Let (Sn) be a nondecreasing sequence of positive real numbers and define Tn= (1/n)(s1+s2+· · ·+sn)for n ∈ N. Prove that (Tn) is a nondecreasing sequence.

Thanks. - Sep 28th 2008, 12:33 PMhercules
Just understood it....I think I got it. Thanks

- Sep 28th 2008, 12:34 PMMoo
Hi,

Would you mind showing it please ? It can be helpful to others (Nod)

Edit : by the way, you can prove that if the sequence (Sn) converges to L, then the sequence (Tn) converges to L. This is a property of the Cesāro mean - Sep 28th 2008, 02:21 PMhercules
Hmm..I don't know about Cesaro mean but Sn in this case is only given as a non decreasing sequence...nothing else...so I don't know how I would proceed with that.

Sorry, I am not good with Latex....so here is the proof informally.

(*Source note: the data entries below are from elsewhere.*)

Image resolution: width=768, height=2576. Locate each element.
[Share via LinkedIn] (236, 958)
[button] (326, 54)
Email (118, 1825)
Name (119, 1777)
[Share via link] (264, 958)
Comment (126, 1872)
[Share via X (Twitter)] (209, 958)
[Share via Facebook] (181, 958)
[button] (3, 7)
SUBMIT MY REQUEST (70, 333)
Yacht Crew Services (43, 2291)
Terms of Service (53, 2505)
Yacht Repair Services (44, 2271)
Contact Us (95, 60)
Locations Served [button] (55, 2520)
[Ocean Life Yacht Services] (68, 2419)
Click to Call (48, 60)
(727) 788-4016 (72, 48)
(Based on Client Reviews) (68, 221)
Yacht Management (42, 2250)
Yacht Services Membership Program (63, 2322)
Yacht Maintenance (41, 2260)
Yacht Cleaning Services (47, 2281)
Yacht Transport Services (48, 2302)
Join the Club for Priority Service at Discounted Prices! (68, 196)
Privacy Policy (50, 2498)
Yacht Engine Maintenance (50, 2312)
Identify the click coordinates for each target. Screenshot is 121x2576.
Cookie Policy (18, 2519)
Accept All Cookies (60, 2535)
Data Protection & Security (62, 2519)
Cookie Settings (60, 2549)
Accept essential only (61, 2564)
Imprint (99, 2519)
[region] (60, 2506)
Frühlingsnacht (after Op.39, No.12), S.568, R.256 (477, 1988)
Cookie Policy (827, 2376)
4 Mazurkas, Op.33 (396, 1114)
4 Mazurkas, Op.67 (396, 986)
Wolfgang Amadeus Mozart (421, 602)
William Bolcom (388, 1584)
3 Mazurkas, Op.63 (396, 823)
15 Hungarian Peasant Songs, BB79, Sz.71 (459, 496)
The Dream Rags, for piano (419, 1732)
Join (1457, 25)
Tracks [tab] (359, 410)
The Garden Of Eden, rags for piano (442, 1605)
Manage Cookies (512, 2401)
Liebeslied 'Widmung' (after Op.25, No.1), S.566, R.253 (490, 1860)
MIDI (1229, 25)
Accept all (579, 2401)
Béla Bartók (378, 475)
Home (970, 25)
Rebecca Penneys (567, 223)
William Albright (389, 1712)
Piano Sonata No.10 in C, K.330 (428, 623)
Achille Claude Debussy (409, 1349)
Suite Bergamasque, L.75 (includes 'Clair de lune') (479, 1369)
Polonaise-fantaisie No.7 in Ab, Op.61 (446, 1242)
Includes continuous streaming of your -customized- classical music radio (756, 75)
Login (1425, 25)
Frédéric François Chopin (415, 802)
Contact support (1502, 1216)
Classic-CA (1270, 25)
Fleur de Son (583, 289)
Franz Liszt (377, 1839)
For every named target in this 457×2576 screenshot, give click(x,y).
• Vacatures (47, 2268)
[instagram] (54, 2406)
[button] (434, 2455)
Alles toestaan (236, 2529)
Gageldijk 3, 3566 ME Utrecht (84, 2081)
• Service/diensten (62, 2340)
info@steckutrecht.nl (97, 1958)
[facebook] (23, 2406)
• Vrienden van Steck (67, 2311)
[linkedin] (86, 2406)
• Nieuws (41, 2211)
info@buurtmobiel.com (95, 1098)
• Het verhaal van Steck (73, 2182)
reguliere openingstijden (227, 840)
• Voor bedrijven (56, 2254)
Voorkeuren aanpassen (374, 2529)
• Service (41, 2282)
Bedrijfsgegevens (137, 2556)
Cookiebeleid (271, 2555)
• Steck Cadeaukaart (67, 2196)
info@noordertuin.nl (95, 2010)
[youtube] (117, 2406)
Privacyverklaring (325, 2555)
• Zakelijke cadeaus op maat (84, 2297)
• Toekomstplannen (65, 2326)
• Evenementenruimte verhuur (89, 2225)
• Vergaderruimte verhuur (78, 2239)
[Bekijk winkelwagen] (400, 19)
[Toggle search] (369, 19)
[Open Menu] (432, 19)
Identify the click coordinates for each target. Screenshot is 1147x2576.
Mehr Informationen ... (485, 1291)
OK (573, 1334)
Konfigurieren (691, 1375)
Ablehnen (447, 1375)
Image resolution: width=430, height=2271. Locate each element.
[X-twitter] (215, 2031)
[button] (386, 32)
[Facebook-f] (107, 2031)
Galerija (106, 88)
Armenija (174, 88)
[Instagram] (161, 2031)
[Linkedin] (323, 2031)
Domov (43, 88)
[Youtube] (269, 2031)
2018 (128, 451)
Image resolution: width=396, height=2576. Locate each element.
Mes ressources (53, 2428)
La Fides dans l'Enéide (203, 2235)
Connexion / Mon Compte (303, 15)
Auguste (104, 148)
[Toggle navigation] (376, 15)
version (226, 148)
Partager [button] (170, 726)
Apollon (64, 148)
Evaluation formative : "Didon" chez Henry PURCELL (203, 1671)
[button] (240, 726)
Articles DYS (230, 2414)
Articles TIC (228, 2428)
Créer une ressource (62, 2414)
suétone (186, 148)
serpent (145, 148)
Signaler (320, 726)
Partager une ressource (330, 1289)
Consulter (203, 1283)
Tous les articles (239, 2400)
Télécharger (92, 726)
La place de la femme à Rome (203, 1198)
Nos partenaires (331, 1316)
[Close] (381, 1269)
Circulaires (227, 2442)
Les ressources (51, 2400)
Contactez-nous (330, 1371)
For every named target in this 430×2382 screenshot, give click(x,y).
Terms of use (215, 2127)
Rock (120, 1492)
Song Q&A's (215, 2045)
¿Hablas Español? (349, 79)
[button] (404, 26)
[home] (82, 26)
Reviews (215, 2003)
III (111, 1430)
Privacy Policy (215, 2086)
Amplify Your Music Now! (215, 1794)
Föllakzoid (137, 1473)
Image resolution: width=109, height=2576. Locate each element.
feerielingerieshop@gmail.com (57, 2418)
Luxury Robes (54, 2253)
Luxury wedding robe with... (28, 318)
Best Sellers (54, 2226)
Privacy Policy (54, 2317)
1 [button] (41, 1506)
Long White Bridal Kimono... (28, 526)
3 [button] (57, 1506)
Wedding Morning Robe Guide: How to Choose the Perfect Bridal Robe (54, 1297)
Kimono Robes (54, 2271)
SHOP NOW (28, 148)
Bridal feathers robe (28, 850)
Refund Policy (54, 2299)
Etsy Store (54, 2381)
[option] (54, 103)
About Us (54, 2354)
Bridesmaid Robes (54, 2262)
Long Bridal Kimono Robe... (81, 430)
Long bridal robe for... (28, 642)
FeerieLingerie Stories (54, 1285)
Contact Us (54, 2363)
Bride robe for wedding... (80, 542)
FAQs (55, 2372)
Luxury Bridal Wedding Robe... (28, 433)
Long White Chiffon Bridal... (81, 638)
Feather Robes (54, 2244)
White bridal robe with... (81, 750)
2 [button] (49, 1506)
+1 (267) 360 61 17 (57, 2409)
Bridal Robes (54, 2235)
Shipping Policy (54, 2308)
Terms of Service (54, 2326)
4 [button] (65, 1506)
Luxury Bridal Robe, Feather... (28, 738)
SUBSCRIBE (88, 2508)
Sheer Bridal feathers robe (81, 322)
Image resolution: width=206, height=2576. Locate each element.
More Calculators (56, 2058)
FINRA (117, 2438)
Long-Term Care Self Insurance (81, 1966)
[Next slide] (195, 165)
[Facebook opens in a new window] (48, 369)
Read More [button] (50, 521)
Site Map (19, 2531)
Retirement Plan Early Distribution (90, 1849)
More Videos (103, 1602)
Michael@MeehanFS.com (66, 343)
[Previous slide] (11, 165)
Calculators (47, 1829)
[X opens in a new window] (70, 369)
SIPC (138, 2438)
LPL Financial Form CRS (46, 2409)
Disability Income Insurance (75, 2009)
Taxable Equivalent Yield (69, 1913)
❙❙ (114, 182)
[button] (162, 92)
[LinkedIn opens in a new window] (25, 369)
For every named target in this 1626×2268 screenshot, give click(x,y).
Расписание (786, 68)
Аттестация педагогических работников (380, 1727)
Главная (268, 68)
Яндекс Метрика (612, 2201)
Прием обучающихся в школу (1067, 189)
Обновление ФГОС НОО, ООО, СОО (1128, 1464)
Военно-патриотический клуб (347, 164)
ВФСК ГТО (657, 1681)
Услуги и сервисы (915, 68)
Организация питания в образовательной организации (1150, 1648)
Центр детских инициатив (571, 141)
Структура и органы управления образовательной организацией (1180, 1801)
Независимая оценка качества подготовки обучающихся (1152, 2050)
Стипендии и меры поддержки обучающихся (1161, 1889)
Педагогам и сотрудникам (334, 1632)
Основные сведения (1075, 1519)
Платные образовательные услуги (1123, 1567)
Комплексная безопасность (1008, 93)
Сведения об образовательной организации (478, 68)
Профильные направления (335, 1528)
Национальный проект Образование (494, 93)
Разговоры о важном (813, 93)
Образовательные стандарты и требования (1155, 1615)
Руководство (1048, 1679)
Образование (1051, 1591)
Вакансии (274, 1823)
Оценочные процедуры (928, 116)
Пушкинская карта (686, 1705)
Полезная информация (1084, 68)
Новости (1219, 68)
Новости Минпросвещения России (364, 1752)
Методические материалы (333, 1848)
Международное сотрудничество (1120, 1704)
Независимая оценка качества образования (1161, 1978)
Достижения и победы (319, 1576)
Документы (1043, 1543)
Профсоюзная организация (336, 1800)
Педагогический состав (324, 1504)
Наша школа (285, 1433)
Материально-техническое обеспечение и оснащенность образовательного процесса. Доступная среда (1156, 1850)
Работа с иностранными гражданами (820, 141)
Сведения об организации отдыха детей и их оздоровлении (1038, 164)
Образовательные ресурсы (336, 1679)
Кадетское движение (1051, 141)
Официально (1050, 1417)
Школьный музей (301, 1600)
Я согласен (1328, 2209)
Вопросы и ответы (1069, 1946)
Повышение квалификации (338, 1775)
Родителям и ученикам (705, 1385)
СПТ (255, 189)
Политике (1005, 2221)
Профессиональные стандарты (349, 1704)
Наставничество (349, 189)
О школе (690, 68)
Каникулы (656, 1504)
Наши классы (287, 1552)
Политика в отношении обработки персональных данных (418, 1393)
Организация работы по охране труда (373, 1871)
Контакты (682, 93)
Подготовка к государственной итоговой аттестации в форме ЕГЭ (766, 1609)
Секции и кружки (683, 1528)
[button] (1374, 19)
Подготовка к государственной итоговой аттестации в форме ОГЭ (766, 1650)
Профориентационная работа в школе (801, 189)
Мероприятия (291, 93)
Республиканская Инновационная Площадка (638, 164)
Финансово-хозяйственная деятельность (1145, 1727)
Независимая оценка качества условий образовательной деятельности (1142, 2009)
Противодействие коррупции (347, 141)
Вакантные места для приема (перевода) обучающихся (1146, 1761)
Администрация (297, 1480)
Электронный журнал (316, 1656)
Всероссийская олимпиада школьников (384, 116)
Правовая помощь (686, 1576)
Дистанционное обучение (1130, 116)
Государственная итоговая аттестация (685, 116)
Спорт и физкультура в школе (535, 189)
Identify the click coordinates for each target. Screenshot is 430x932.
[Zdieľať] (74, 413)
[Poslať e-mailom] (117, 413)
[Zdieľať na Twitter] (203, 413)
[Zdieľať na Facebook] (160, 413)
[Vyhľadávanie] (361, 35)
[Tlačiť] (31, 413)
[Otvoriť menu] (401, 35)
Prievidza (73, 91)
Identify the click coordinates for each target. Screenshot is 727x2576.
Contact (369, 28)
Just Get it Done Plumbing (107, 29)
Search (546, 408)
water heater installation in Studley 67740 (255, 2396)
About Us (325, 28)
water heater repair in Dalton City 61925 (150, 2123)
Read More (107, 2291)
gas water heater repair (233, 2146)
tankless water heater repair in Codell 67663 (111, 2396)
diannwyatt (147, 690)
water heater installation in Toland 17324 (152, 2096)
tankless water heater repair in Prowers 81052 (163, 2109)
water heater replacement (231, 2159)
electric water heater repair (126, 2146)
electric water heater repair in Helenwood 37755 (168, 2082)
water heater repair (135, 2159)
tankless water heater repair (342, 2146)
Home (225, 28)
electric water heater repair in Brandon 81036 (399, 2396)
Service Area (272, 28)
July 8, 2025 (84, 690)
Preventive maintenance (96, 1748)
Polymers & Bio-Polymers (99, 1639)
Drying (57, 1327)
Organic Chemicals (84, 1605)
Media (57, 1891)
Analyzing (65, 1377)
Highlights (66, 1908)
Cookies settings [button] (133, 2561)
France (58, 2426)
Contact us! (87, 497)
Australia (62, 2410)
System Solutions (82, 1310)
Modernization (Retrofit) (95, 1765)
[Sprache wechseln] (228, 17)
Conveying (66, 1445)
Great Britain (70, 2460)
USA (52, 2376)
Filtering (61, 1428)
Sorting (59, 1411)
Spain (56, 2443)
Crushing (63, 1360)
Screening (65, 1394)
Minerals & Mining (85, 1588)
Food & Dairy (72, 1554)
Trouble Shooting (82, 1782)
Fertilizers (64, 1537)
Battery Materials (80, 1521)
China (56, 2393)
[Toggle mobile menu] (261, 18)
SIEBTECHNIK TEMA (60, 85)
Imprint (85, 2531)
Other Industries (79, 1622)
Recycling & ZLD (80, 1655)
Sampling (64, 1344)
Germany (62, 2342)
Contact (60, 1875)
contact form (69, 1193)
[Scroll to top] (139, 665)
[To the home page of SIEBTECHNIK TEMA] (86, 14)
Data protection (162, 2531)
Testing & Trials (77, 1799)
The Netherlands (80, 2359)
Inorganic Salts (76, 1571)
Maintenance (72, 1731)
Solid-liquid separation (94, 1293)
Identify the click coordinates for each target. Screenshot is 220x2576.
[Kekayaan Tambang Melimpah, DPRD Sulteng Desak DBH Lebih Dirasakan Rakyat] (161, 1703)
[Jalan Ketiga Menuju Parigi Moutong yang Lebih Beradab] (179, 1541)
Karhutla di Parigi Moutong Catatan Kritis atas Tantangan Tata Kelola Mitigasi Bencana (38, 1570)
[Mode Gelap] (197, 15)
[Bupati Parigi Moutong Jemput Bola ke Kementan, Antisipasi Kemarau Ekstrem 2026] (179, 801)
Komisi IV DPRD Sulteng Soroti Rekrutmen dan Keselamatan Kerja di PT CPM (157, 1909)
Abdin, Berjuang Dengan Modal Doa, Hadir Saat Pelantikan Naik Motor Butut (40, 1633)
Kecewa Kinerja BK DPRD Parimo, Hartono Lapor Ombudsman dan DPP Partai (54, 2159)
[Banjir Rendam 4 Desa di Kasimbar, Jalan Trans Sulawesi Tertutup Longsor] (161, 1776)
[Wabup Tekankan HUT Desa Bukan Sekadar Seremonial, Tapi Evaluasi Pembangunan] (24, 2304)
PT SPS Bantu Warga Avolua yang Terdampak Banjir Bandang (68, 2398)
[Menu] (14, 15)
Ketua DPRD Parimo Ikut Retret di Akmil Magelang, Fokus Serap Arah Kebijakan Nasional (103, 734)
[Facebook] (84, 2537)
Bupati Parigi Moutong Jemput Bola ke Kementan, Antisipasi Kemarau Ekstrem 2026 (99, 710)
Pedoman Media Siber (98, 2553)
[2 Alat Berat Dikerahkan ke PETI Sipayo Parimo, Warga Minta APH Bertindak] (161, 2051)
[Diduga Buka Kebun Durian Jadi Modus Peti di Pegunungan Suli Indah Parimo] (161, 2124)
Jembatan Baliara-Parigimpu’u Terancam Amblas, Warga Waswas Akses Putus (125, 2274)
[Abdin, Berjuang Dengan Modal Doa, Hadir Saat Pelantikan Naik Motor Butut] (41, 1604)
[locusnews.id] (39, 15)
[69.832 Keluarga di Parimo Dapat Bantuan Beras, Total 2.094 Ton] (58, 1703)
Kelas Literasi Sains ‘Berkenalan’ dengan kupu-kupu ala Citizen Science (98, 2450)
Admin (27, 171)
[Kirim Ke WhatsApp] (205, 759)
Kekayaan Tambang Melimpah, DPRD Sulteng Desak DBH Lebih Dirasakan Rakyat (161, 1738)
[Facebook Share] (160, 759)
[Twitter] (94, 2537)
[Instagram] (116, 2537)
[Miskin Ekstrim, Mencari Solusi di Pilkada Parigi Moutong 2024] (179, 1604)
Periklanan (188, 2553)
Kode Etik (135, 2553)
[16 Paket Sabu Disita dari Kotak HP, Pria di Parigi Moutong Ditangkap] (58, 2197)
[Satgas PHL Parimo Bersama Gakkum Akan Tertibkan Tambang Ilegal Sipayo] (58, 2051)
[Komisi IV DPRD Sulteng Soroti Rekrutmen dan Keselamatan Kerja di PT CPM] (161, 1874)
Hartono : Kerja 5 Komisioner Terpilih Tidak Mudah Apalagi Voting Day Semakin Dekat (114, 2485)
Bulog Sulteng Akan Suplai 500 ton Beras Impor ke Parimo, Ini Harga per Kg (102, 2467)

Given that Sn is a non-decreasing sequence of positive numbers, each subsequent term is greater than the previous for all 'n' in**N**.

Then I wrote down several terms for the sequence Tn:

T1 = (s1)/1

T2 = (s1+s2)/2

T3 = (s1+s2+s3)/3

and noticed that T2 - T1 was positive , T3 - T2 was positive and so on...

Since we are proving that Tn is a non-decreasing sequence as well...its every subsequent term has to be greater than the previous.

That is,

T(n+1)-Tn >=0

T(n+1)-Tn = [s1+s2+...+sn+s(n+1)]/(n+1) - [s1+s2+s3+....+sn]/n

Now to subtract make the common denominator, and get

[n*Sn+1 -(s1+s2+s3...+sn)]/ (n*(n+1))

This is greater than or equal to zero because we have n*Sn+1 and each is greater than each s1 thru. sn term.

Then I used induction to show that

T(n+1)+1 - Tn+1 is also greater than or equal to zero. Therefore the sequence must be non-decreasing.

Hope this is understandable.